Meantime, when we say the top 10% or 1% of Americans’ wealth share has risen, we imagine we’re talking about the same people in Year X as in Year Y. Life doesn’t work that way.
Those in the top groups in 2020 often differ from those who comprised those groups in 1990 or 2000. At the beginning, your income and wealth may be low because you’re a student or just starting out. The picture changes greatly in your peak earning years. So people move in and out among income groups at different stages of life. Students will of course appear very unequal vis-a-vis middle agers. Differences like that are a huge part of “inequality.”So where does all this leave us? “Inequality” is almost surely not growing in the way many scream about. That doesn’t mean all is fine. A dynamic complex economy — and society— like ours will always have inequities of one sort or another, and we must constantly seek to diagnose and combat them.
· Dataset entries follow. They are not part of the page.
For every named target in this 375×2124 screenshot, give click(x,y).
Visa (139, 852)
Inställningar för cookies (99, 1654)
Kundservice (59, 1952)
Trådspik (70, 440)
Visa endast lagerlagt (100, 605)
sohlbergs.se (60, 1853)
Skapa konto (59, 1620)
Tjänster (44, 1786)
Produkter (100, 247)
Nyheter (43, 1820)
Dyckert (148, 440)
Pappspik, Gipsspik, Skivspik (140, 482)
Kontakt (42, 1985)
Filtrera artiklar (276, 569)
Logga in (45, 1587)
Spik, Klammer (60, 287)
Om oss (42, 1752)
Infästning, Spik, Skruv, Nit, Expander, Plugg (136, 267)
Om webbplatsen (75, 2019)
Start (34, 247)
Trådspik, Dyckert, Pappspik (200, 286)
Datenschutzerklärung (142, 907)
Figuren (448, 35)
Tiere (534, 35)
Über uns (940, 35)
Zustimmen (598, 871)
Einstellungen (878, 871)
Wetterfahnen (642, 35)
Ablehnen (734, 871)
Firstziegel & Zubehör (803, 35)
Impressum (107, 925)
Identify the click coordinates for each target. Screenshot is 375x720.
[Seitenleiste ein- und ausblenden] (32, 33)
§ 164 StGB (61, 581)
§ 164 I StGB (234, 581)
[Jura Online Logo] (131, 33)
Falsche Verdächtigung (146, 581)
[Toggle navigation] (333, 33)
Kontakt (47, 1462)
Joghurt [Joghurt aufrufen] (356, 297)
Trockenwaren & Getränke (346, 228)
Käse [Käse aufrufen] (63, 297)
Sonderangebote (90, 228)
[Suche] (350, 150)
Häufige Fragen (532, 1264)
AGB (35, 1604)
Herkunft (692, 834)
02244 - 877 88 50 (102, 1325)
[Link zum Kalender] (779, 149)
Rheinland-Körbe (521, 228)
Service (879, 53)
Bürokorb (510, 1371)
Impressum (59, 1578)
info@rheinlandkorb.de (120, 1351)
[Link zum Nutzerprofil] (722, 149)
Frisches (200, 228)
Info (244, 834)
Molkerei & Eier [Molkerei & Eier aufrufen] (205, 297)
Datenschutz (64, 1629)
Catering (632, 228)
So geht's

I’ve mentioned one big example, educational inequity. Another factor is our allowing some businesses to be protected against competition. But we have to be clear on what the problems really are, and what they are not.
One thing that’s not a problem is people being rich. They’re not the cause of others being poor.
Our focus should be not bashing the rich but lifting up the poor, giving more people opportunities to earn enough to live decently. And worldwide, thanks to globalization, capitalism, and free trade, that’s been happening a lot. A real social justice revolution.